## Objective
Can you rewrite the lines of the material from the line with "Given: Click the" through the end, changing "heading" to "title" and leaving everything else as it stands? Leave the pictures out of your answer.

## Working data
━━━━━━━━━━━━━━━━━━━━

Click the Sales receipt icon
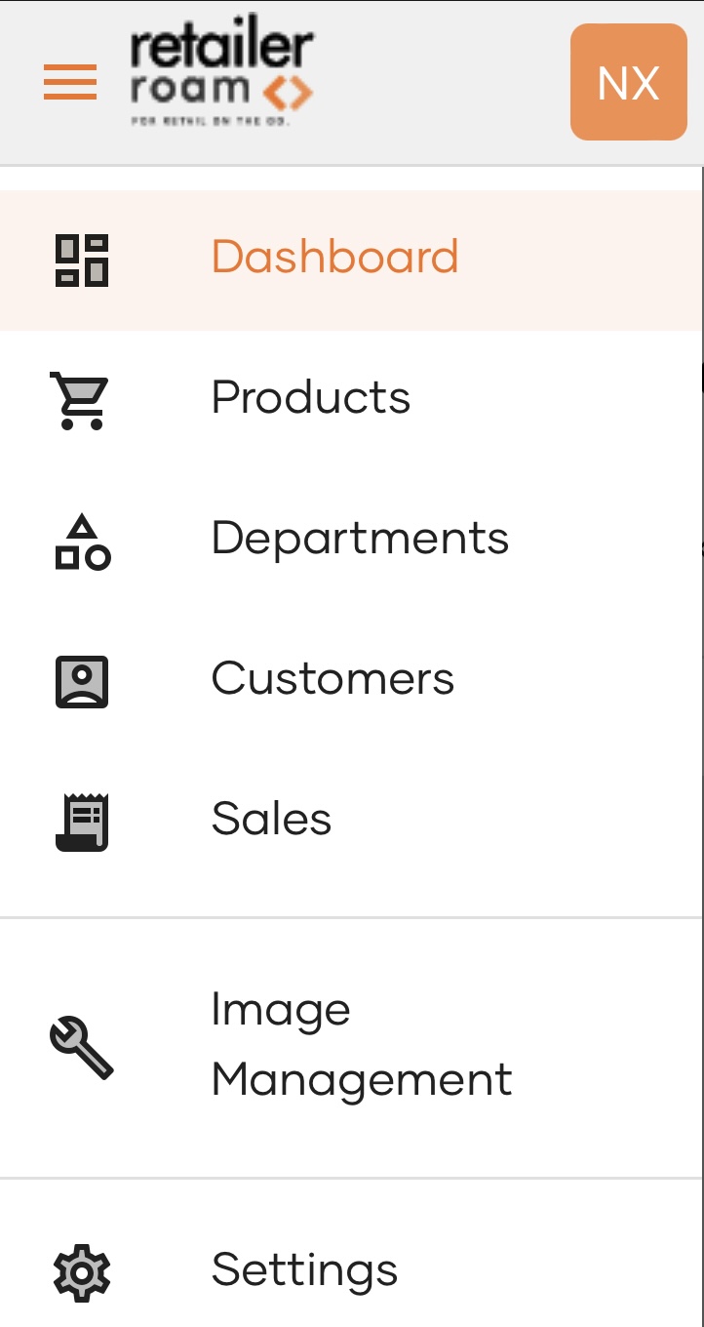 pos(82,823)
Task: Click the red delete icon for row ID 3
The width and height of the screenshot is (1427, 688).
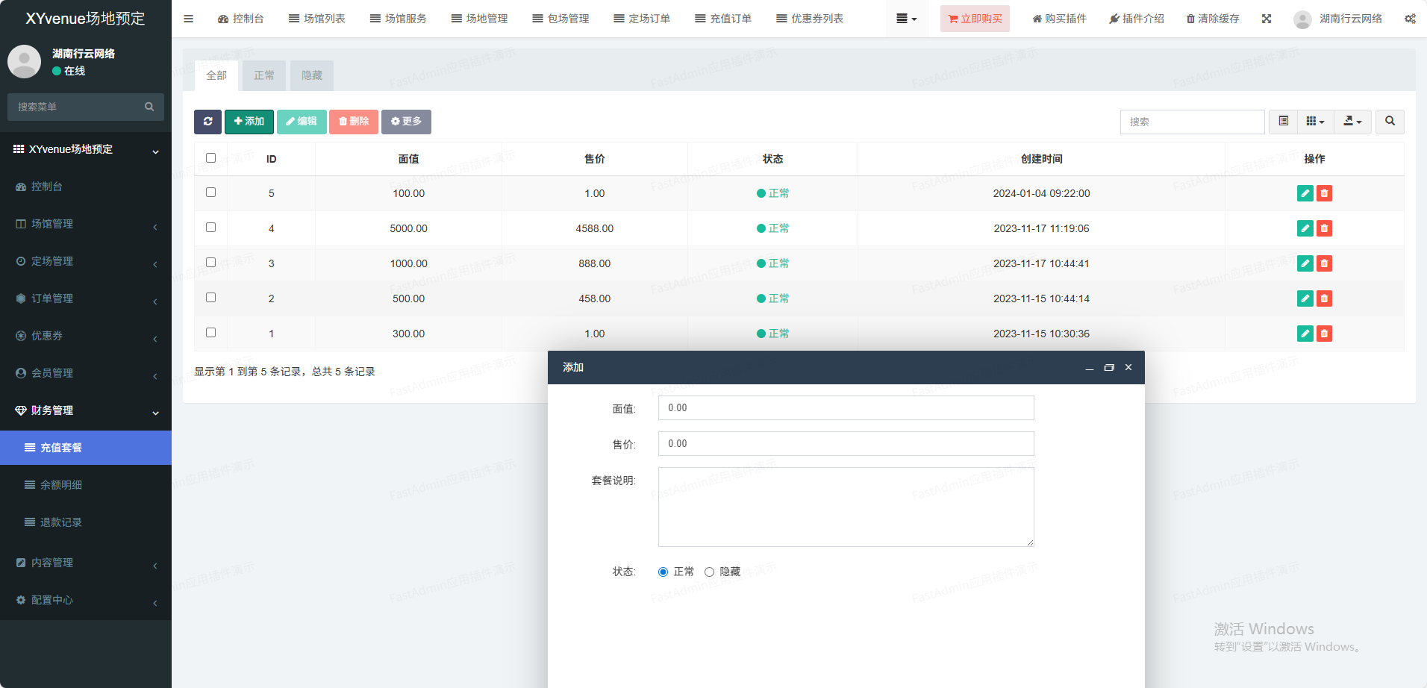Action: tap(1324, 263)
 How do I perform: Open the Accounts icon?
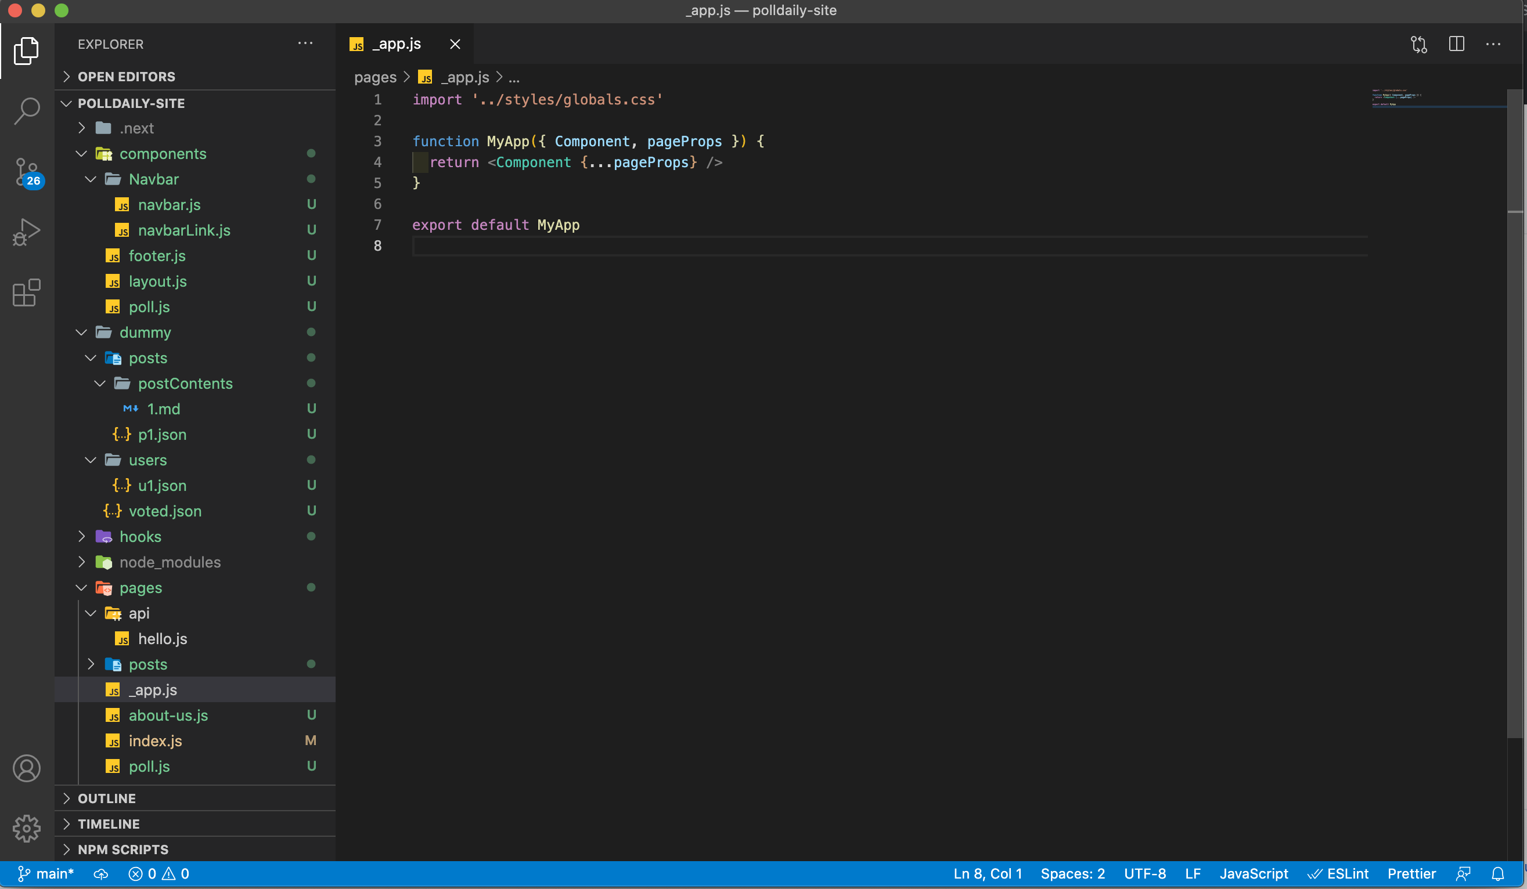pos(27,768)
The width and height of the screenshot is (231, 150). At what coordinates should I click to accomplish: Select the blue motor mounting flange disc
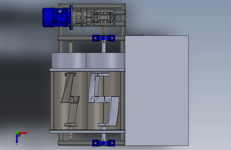pos(71,17)

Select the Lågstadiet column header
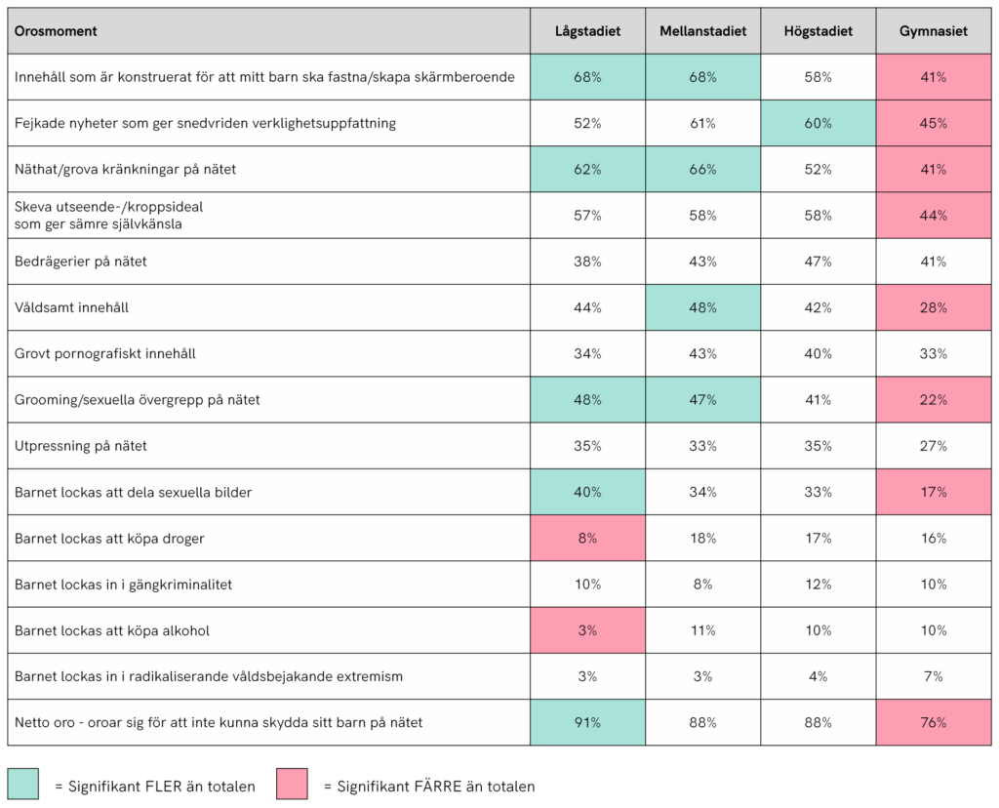tap(587, 31)
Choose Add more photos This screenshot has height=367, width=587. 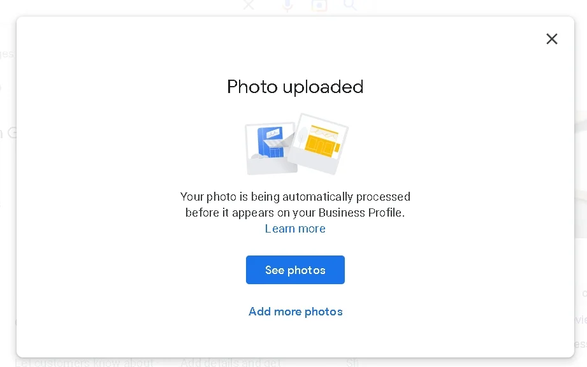[x=295, y=312]
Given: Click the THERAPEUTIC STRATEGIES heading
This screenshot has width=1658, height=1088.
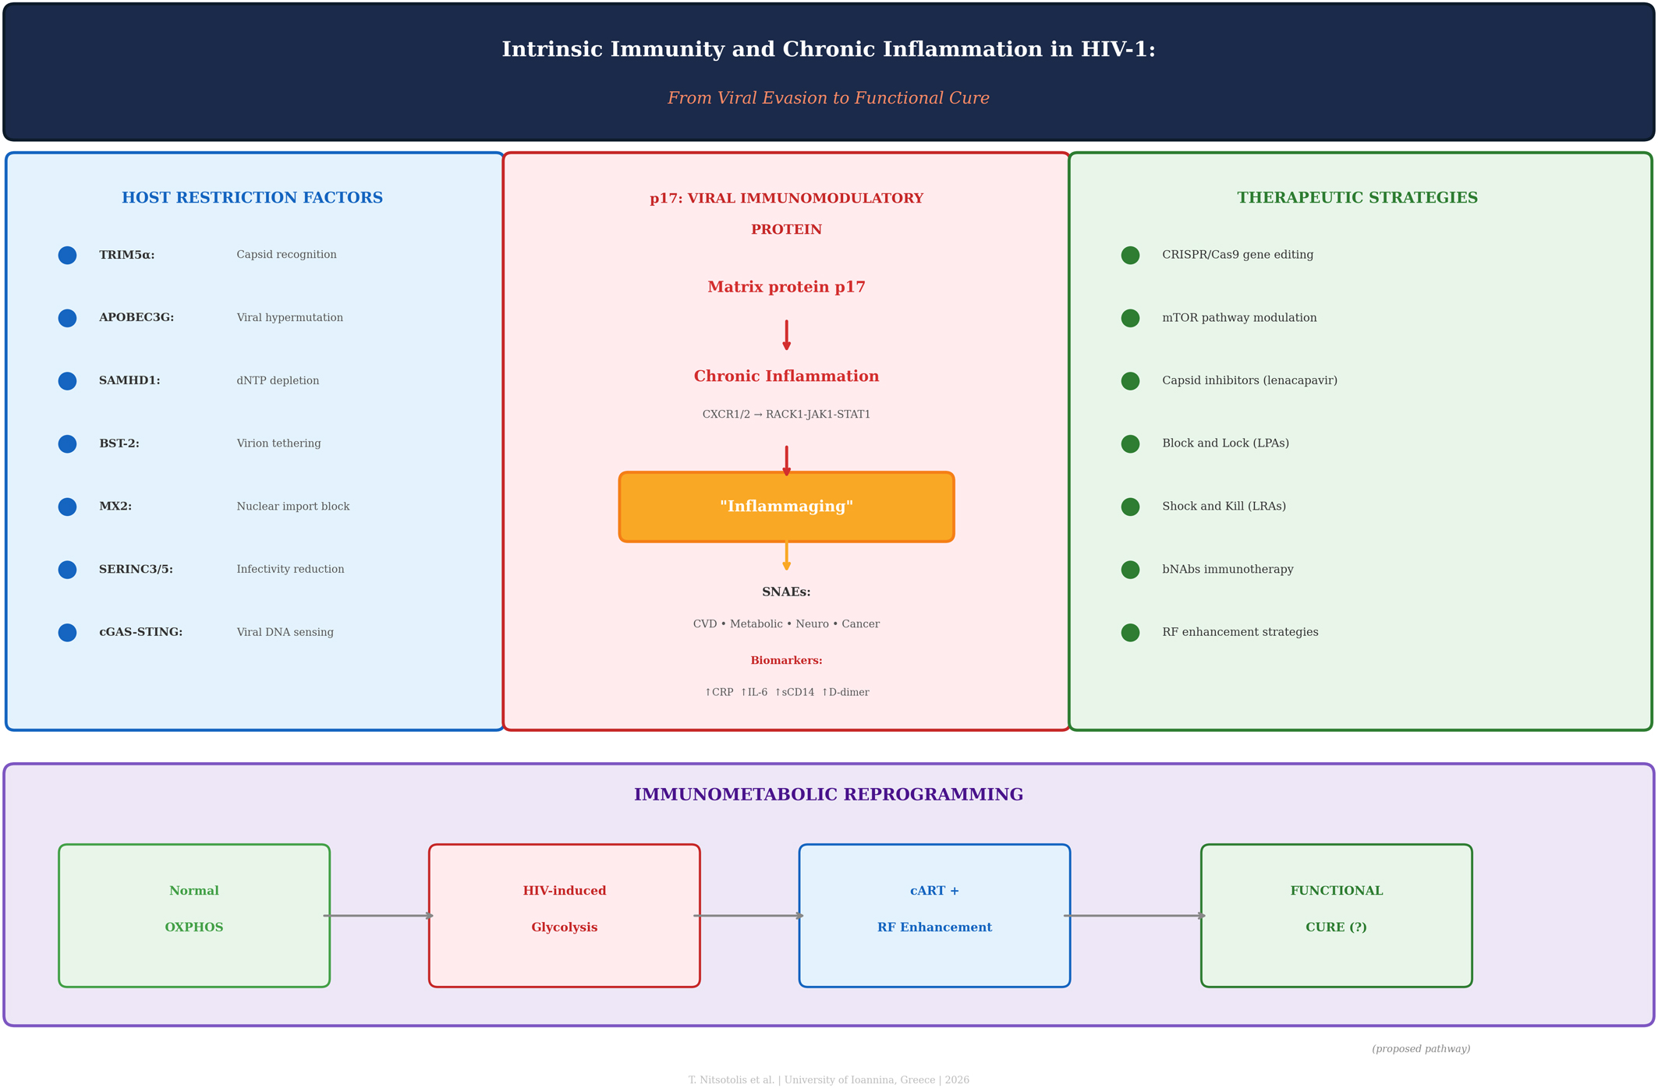Looking at the screenshot, I should coord(1357,198).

━━━━━━━━━━━━━━━━━━━━

## Output below
Given: Click the THERAPEUTIC STRATEGIES title
This screenshot has width=1658, height=1088.
Looking at the screenshot, I should coord(1357,198).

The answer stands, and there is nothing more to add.